Can you copy the records word for word, from the line that contains "Viewport: 1538px width, 784px" through the end of the records, including both ends but leaving out the pictures?

-*-*-

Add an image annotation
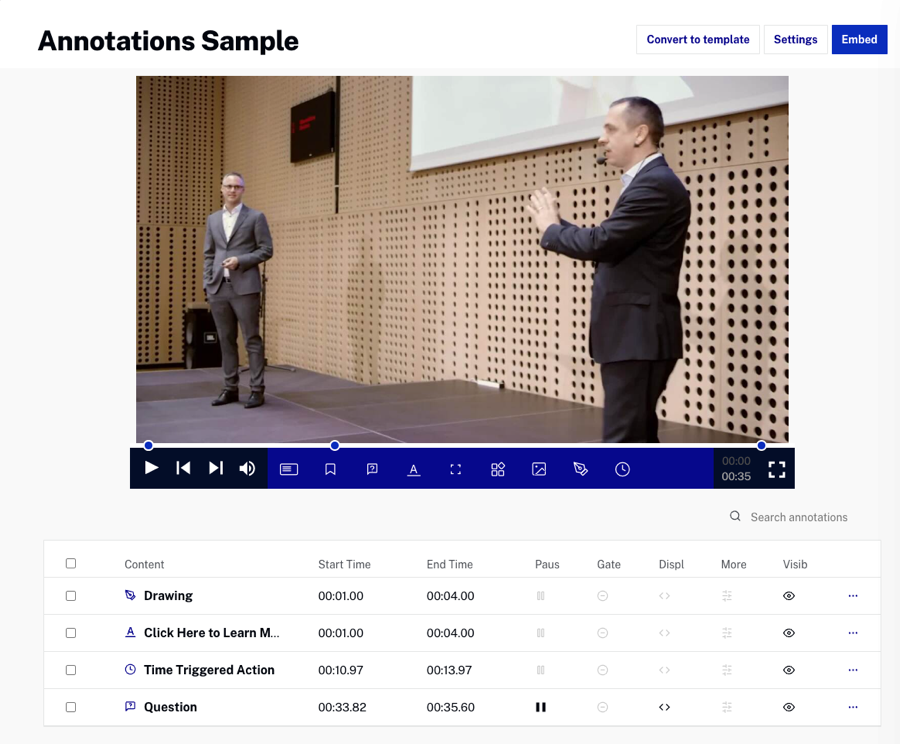The width and height of the screenshot is (900, 744). (x=539, y=469)
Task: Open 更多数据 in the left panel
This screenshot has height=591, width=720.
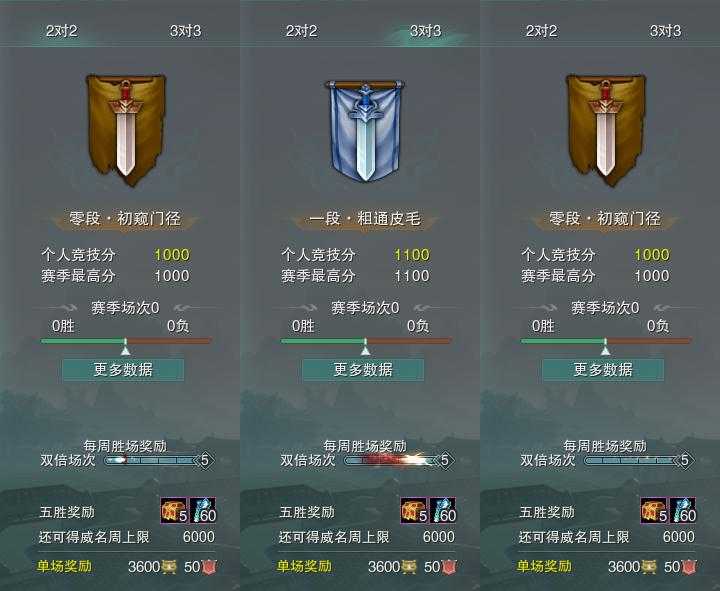Action: [x=123, y=370]
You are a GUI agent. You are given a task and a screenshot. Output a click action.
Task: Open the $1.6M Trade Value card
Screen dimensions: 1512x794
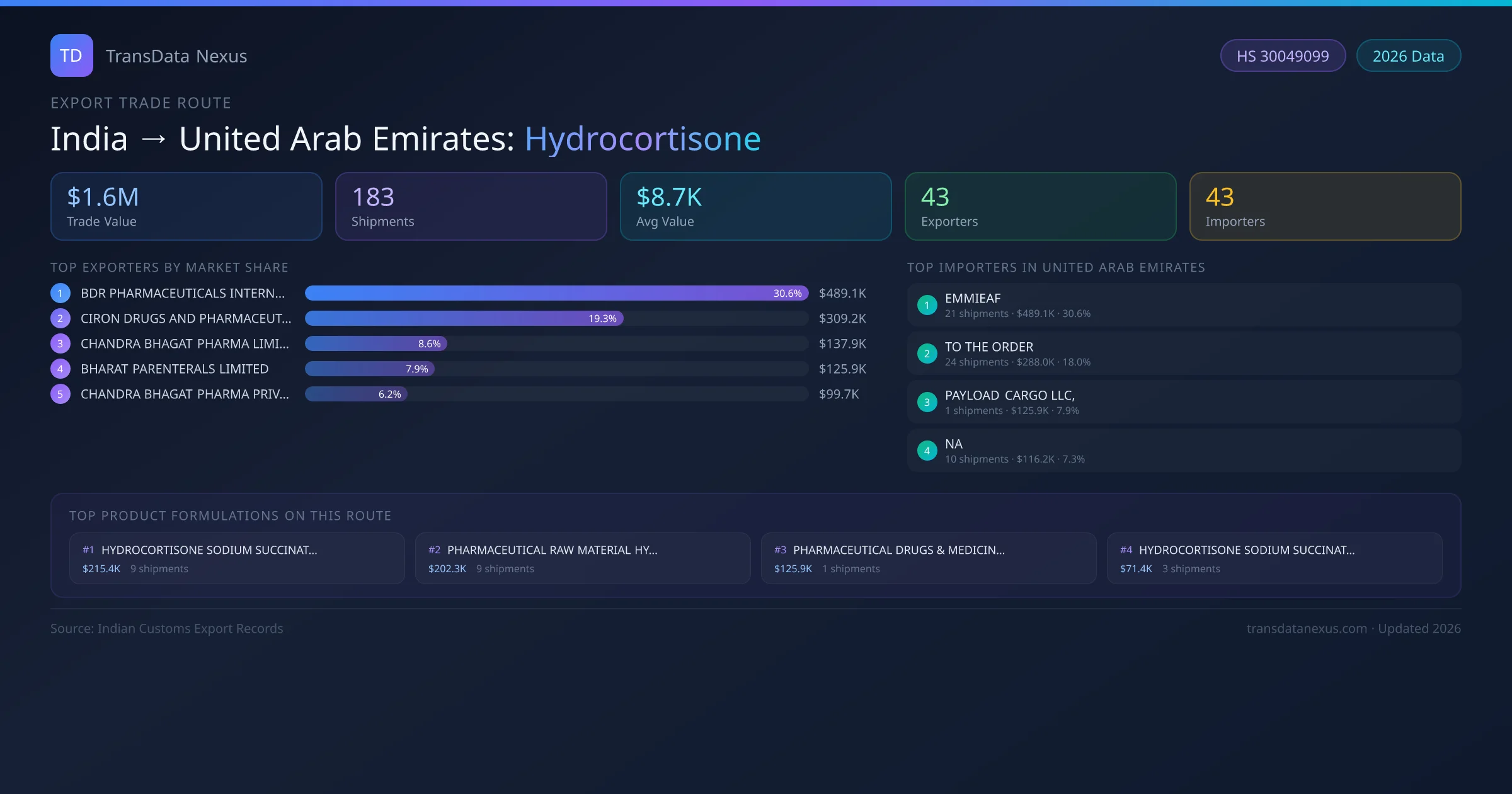coord(186,206)
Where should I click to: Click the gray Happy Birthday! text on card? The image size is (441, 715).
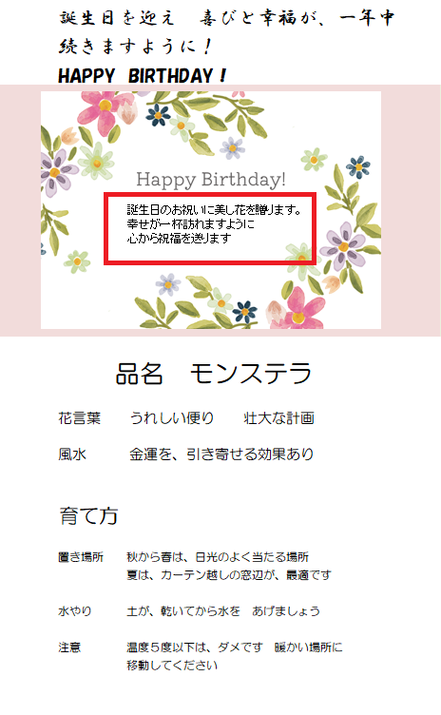point(211,179)
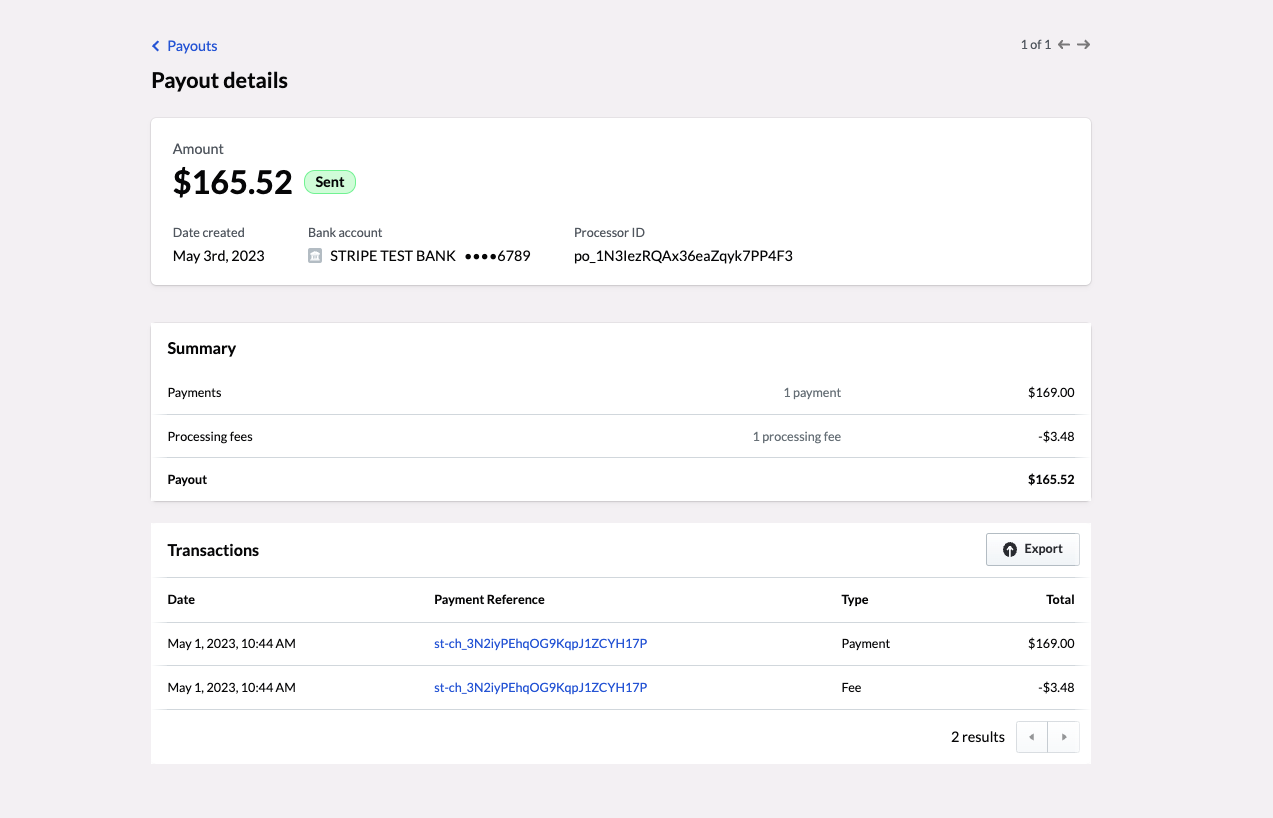Open the payment reference link on the Fee row

pos(540,687)
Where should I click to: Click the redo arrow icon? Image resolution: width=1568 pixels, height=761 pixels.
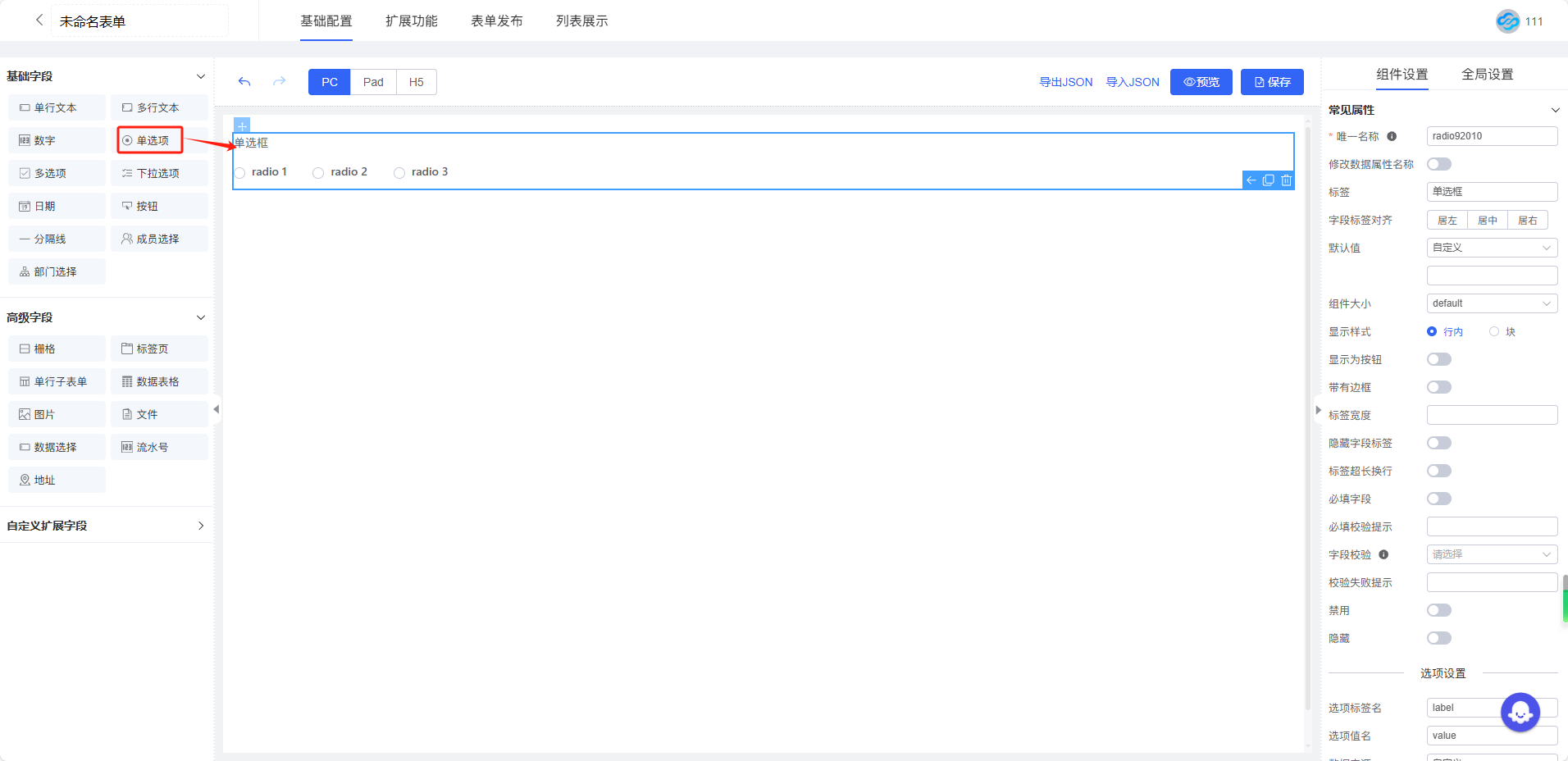pos(279,82)
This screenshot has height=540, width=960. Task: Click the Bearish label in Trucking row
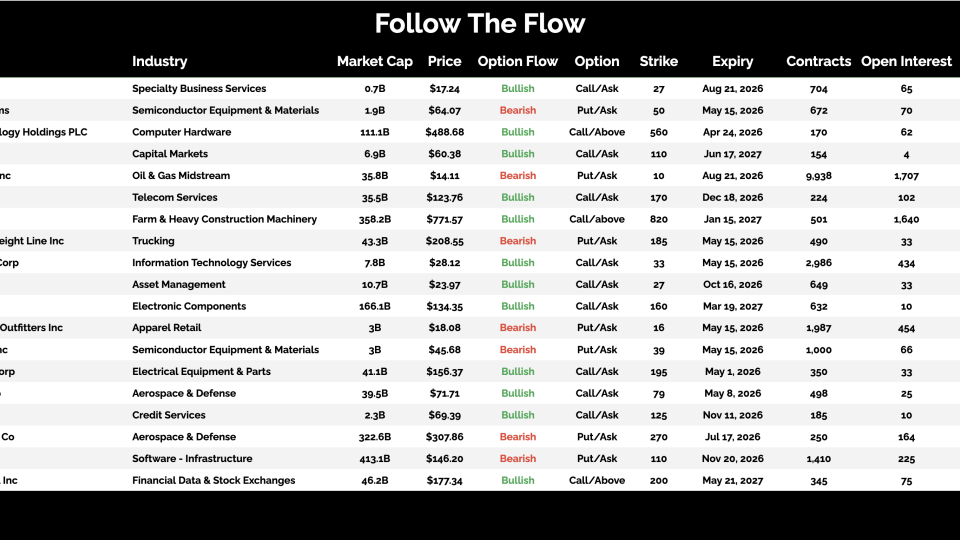click(518, 241)
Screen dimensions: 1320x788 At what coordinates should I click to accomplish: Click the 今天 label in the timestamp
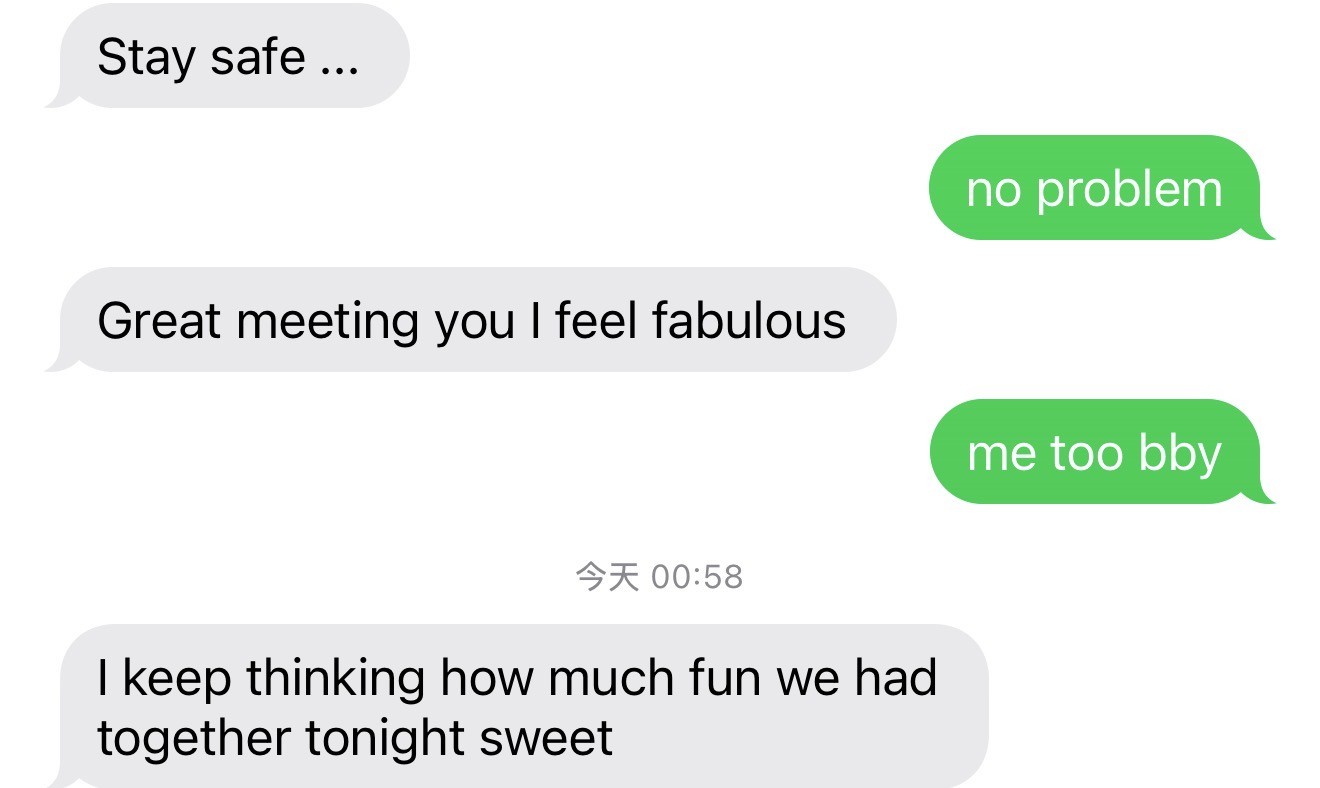point(607,577)
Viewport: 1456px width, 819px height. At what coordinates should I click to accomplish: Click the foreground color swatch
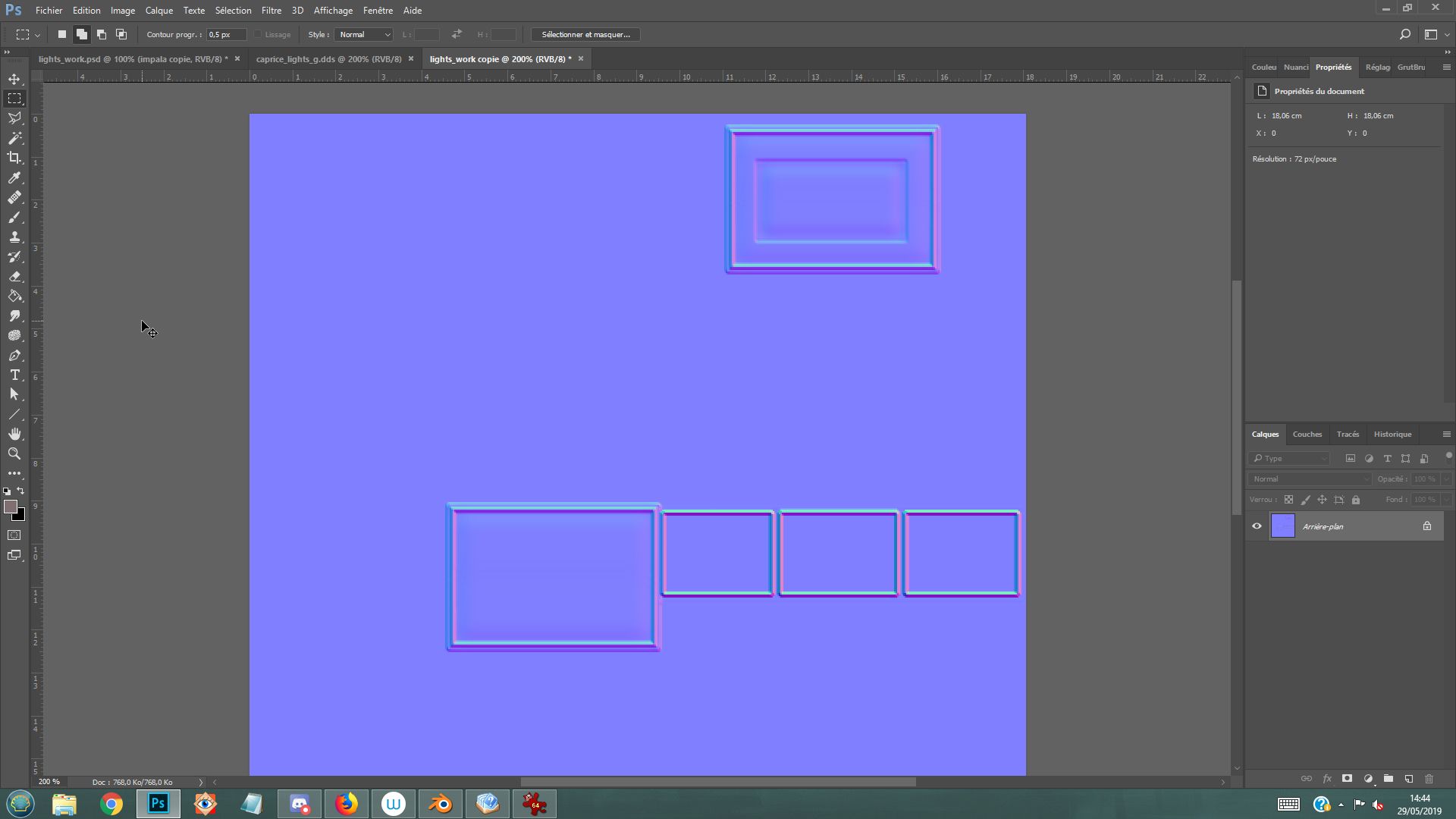click(10, 507)
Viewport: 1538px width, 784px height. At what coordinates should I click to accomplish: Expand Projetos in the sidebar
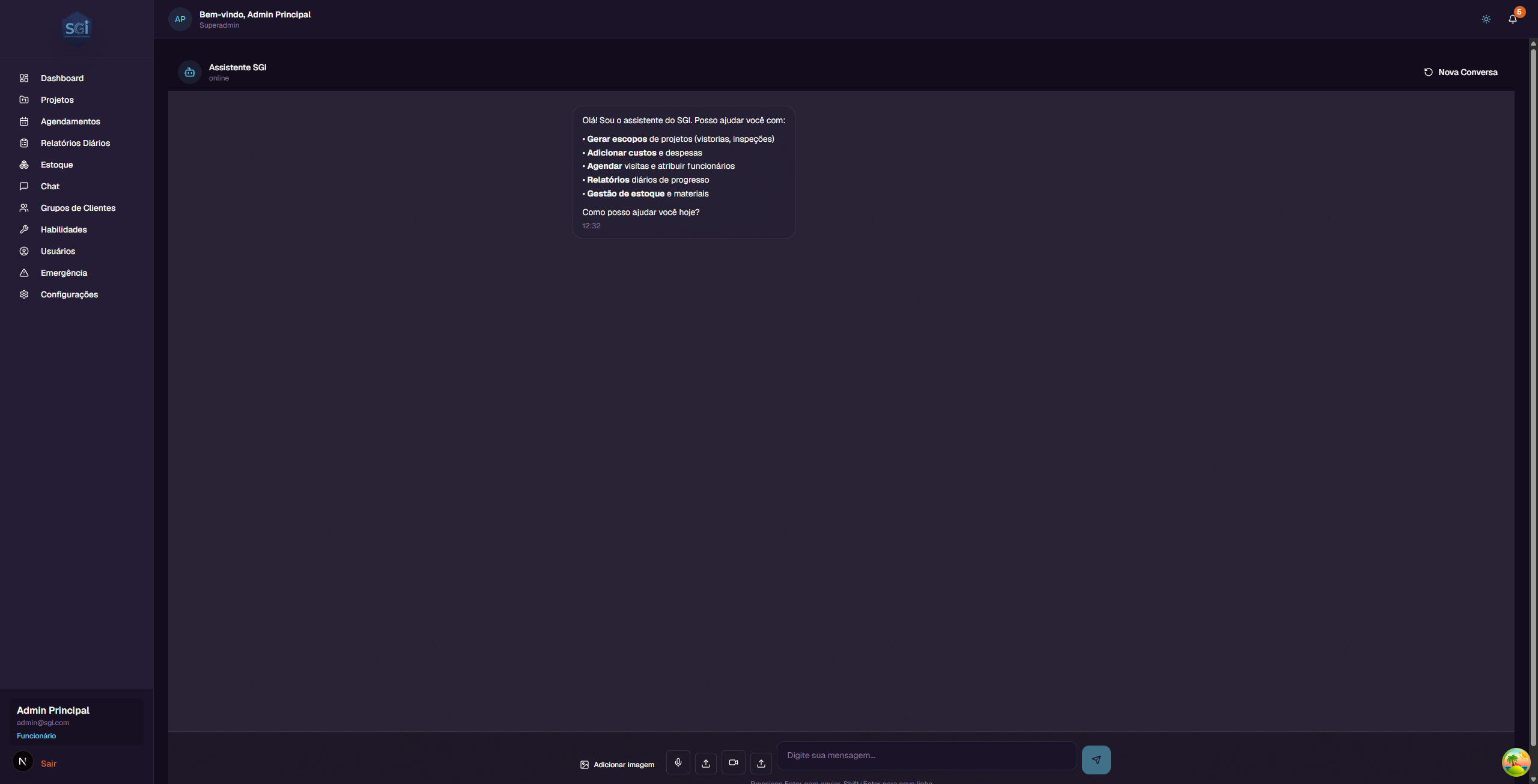[57, 100]
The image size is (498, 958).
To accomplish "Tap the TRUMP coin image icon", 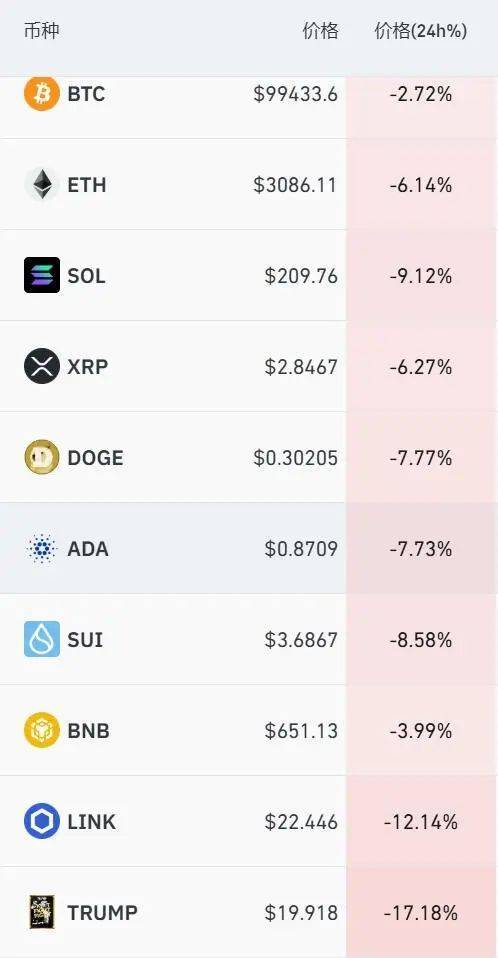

-*-*-

◆ WRITTEN RESPONSE ◆
Viewport: 1538px width, 784px height. At what coordinates should I click to accomplish: Expand Projetos in the sidebar
[57, 100]
The image size is (498, 958).
To accomplish "Tap the TRUMP coin image icon", 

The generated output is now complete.